Task 7. Regression Model Error
a) Split the original dataset into two parts, training and testing. Randomly select 70% rows of data as training part and the rest 30% as test part, using sample() R function.
set.seed(123)
trainRows <- sample(nrow(d0), 0.7 * nrow(d0))
mdataTrain <- d0[trainRows,]
mdataTest <- d0[-trainRows,]
b) Re-do task 3 by using training data only, and get a LR model (L4
).
##
## Call:
## lm(formula = tuition ~ ., data = mdataTrain)
##
## Residuals:
## Min 1Q Median 3Q Max
## -8964.3 -1305.9 -17.7 1245.1 10859.8
##
## Coefficients:
## Estimate Std. Error t value Pr(>|t|)
## (Intercept) -1.851e+03 1.157e+03 -1.599 0.110380
## pcttop25 -5.111e+00 6.462e+00 -0.791 0.429376
## sf_ratio -1.676e+02 2.793e+01 -6.000 3.54e-09 ***
## fac_comp 1.298e-01 1.231e-02 10.545 < 2e-16 ***
## accrate -5.721e+02 7.621e+02 -0.751 0.453195
## graduat 2.605e+01 6.695e+00 3.891 0.000112 ***
## pct_phd 3.090e+01 8.143e+00 3.795 0.000164 ***
## fulltime 1.250e+01 6.280e+00 1.991 0.046980 *
## alumni 4.513e+01 9.214e+00 4.898 1.27e-06 ***
## num_enrl -4.325e-01 1.339e-01 -3.229 0.001315 **
## public.privateprivate 3.989e+03 2.963e+02 13.466 < 2e-16 ***
## ---
## Signif. codes: 0 '***' 0.001 '**' 0.01 '*' 0.05 '.' 0.1 ' ' 1
##
## Residual standard error: 2156 on 559 degrees of freedom
## (328 observations deleted due to missingness)

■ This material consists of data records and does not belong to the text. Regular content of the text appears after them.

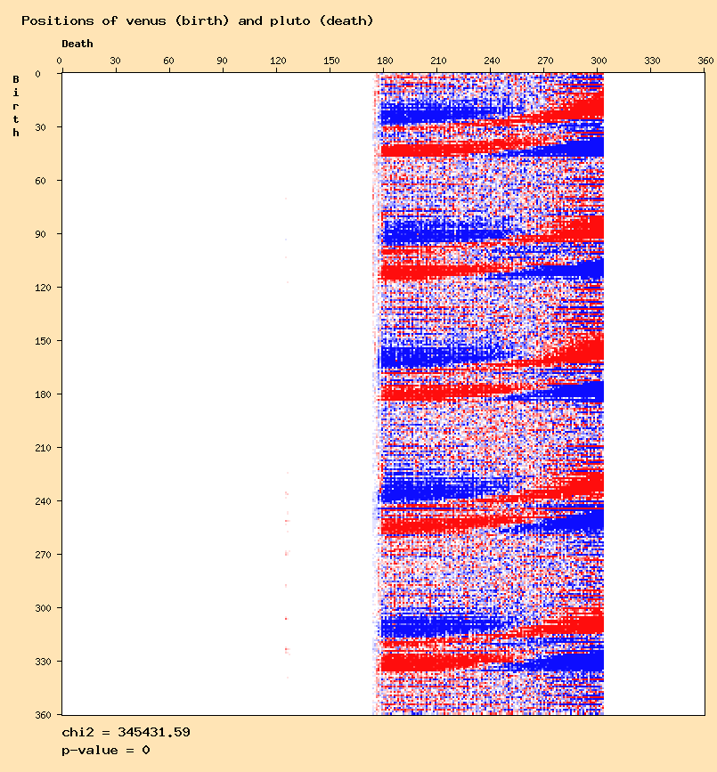The width and height of the screenshot is (717, 772).
Task: Click the 330 label on the Death axis
Action: (652, 61)
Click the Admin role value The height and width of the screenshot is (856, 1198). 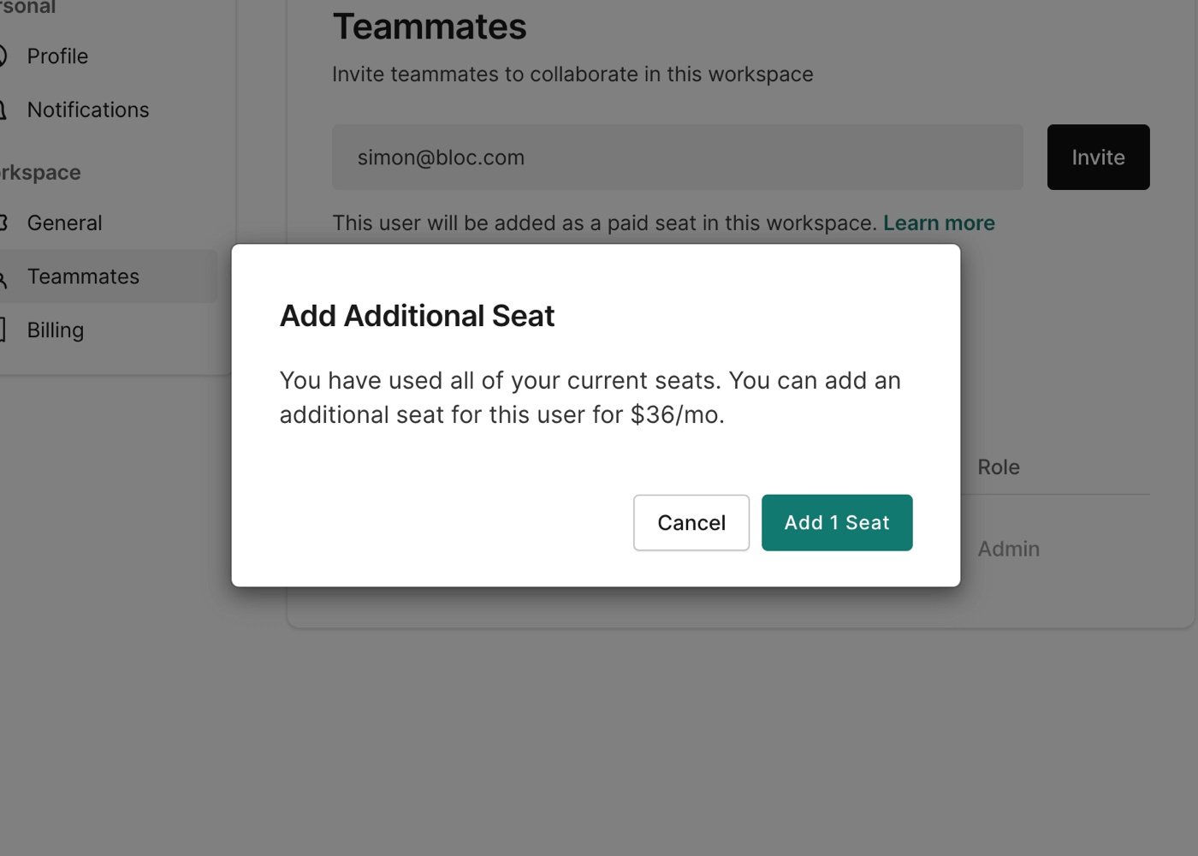coord(1008,550)
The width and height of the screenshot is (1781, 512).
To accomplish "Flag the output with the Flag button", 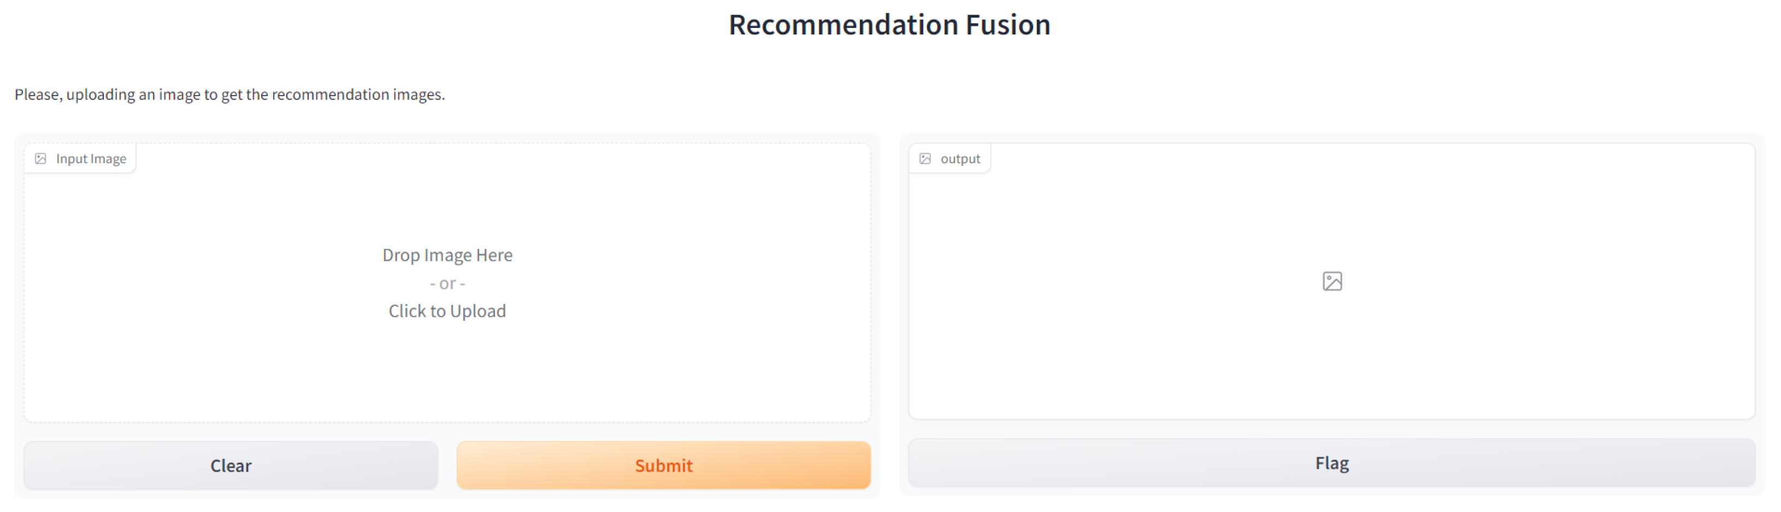I will pos(1331,463).
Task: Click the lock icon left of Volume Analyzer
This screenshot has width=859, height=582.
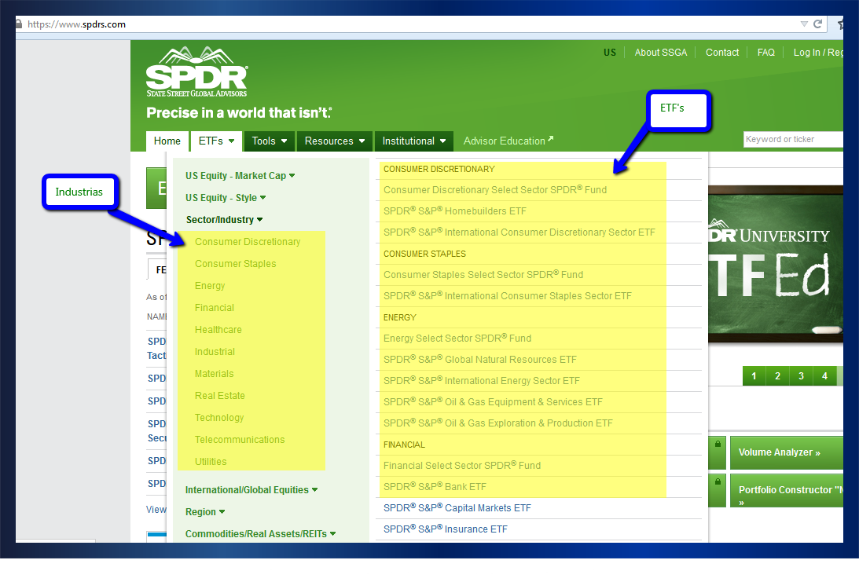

## Multiple R-squared: 0.7363, Adjusted R-squared: 0.7316
## F-statistic: 156.1 on 10 and 559 DF, p-value: < 2.2e-16
\(\widehat{tuition}\) = -1850.72 - 5.11pcttop25 - 167.56sf_ratio + 0.13fac_comp - 572.06accrate + 26.05graduat + 30.90pct_phd + 12.50fulltime + 45.13alumni - 0.43num_enrl + 3989.36public.private
## [1] 2135.556
RMSE = 2135.556, R-squared = 0.7363, adjusted R-squared = 0.7316.
c) Apply L4
for training dataset, calculate the regression performance indicators, include the Sum of Square Errors (SSE), the Mean Squared Error (MSE), and the Mean Absolute Percentage Error (MAPE).
## [1] 2599541347
## [1] 4560599
MAPE <- mean(abs((mdataTrain$tuition - predict(L4, mdataTrain))/mdataTrain$tuition),
na.rm = TRUE)
MAPE
## [1] 0.1918862
d) Apply L4
for test dataset, calculate the same set of performance indicators as the last question. Compare them and report your observations.
## [1] 970654781
## [1] 4148097
MAPE <- mean(abs((mdataTest$tuition - predict(L4, mdataTest))/mdataTest$tuition),
na.rm = TRUE)
MAPE
## [1] 0.1880695
All performance indicators are lower for the test dataset.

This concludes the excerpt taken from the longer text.